### Objective
Report each line in the material below that contains the string "Given", matching case exactly.

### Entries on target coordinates
**********

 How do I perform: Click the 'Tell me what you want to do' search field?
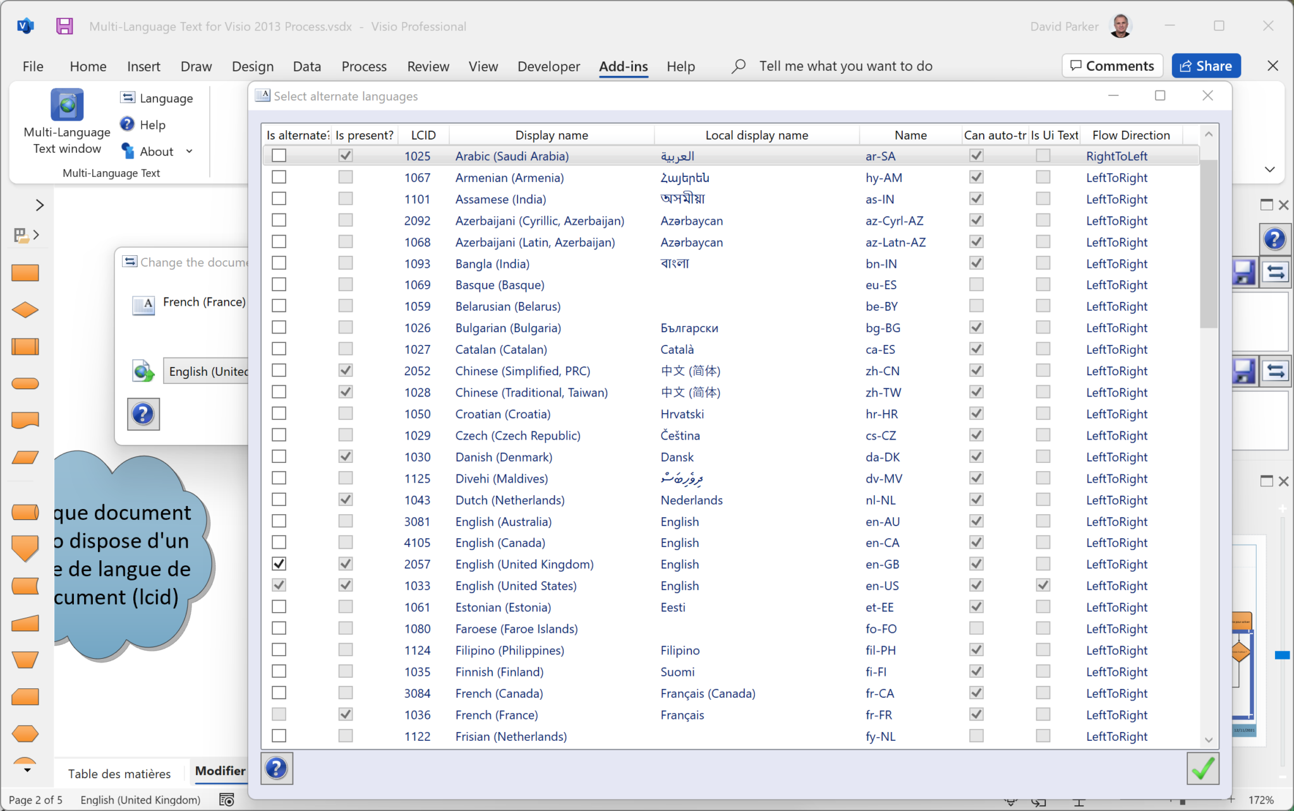(845, 65)
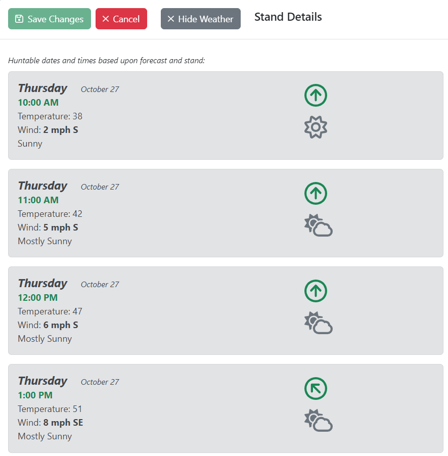
Task: Click the Stand Details heading
Action: pos(288,17)
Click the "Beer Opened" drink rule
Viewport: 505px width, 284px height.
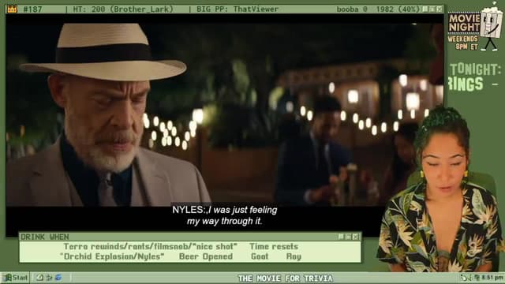click(x=206, y=256)
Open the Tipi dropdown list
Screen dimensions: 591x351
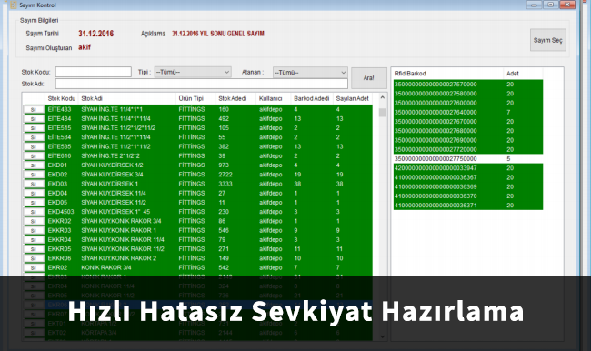point(193,72)
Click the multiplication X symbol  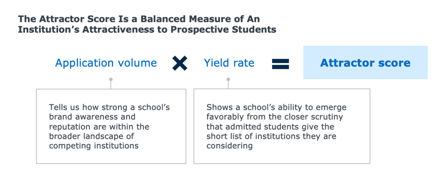coord(180,63)
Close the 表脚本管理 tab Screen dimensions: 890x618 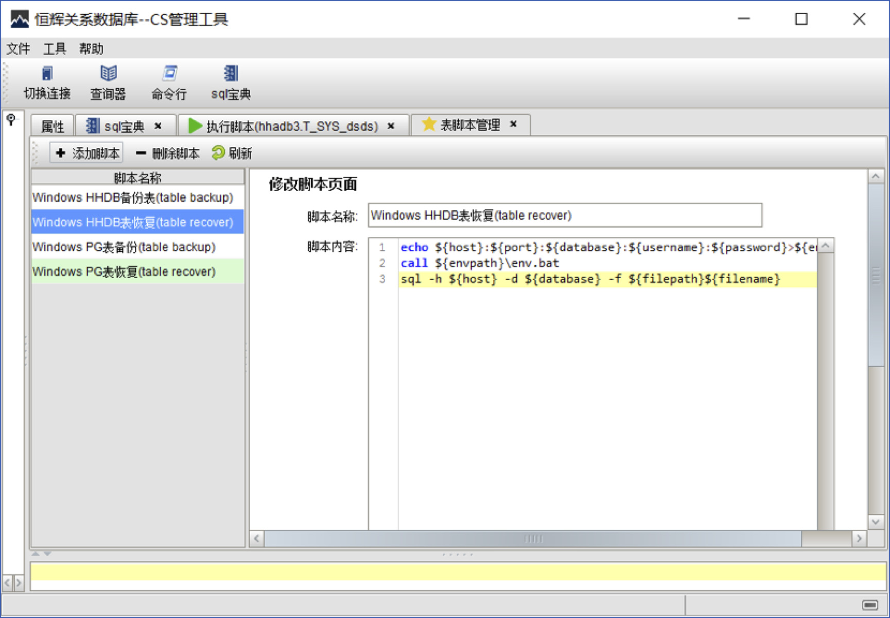513,124
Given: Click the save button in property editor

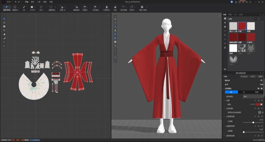Looking at the screenshot, I should (x=260, y=76).
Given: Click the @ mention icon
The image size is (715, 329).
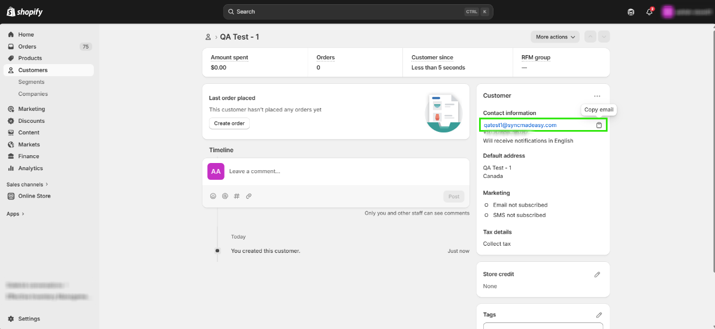Looking at the screenshot, I should point(225,196).

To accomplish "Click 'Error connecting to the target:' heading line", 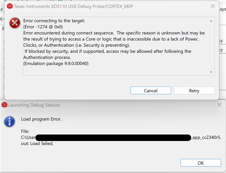I will (x=54, y=21).
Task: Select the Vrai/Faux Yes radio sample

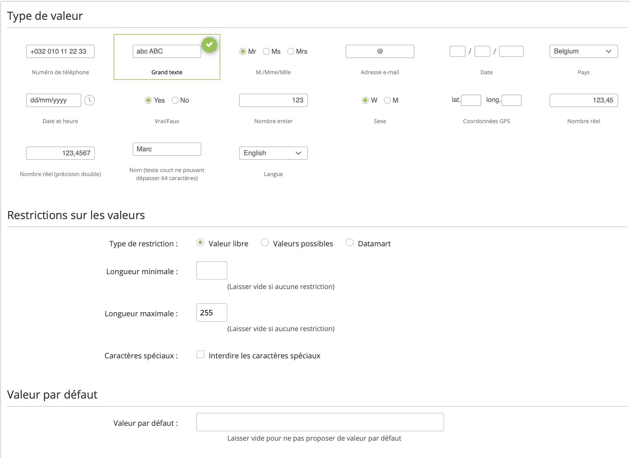Action: point(148,100)
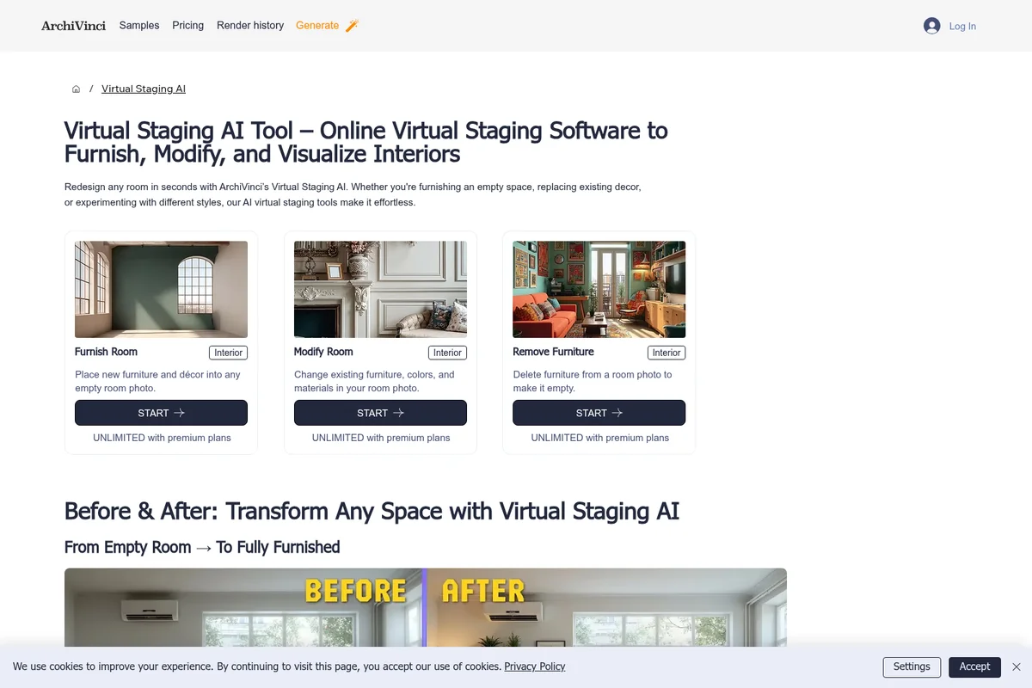Click the rocket icon next to Generate

[x=351, y=25]
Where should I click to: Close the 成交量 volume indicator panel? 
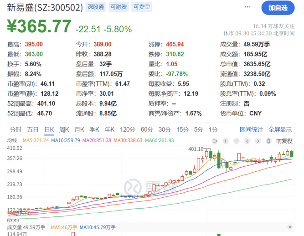tap(289, 227)
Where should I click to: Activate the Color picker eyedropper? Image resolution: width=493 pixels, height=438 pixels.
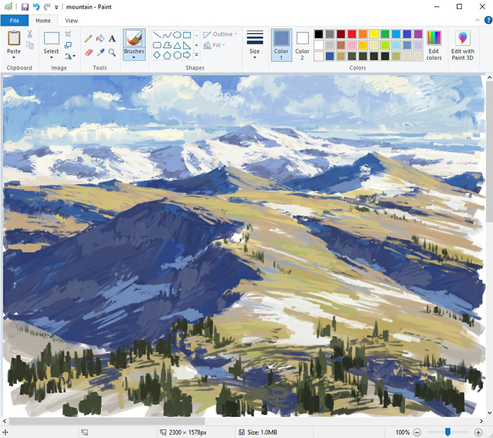[100, 52]
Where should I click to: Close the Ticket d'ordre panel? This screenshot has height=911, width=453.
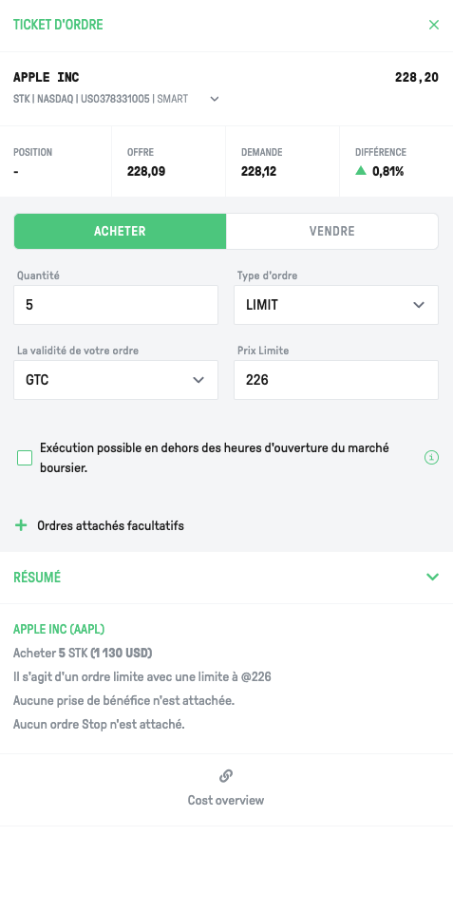pos(433,25)
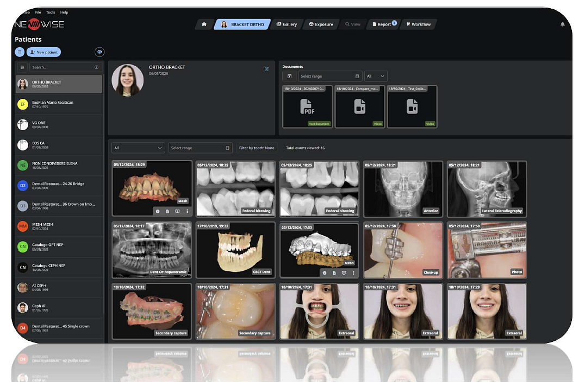The width and height of the screenshot is (579, 387).
Task: Expand the Documents 'All' type dropdown
Action: pyautogui.click(x=376, y=77)
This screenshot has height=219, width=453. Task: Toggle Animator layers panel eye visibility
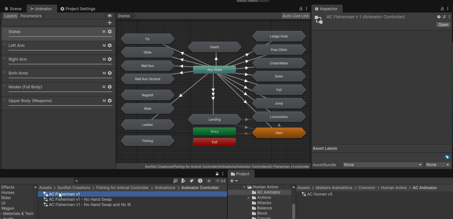[x=110, y=16]
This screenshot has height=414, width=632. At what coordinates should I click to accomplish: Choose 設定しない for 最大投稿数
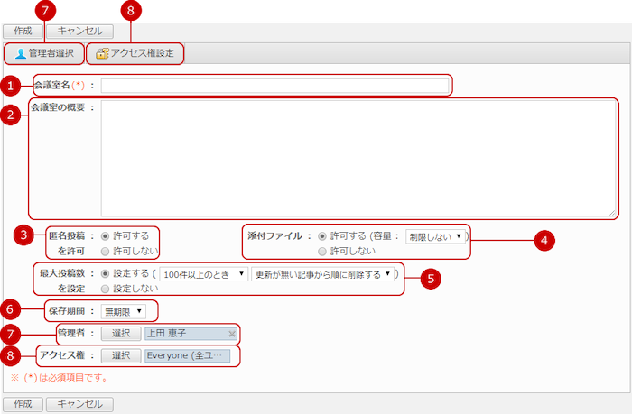click(x=106, y=289)
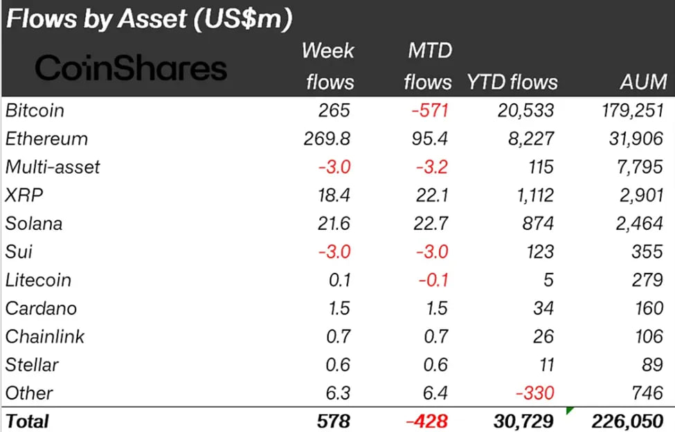Click the Total row label
Screen dimensions: 675x432
click(x=27, y=421)
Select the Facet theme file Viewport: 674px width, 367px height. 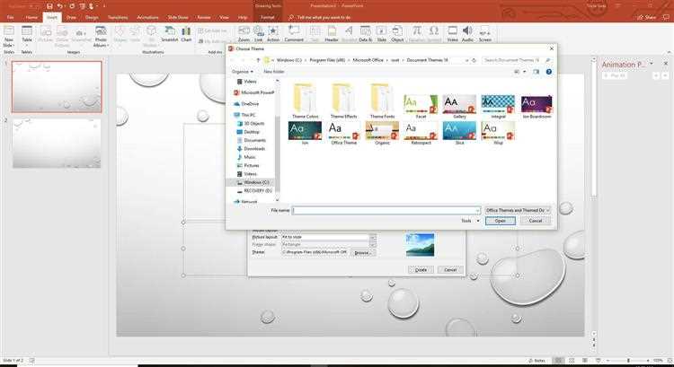point(420,106)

**********

### The completed task
Given: Click the save button in property editor
Given: Click the @ mention icon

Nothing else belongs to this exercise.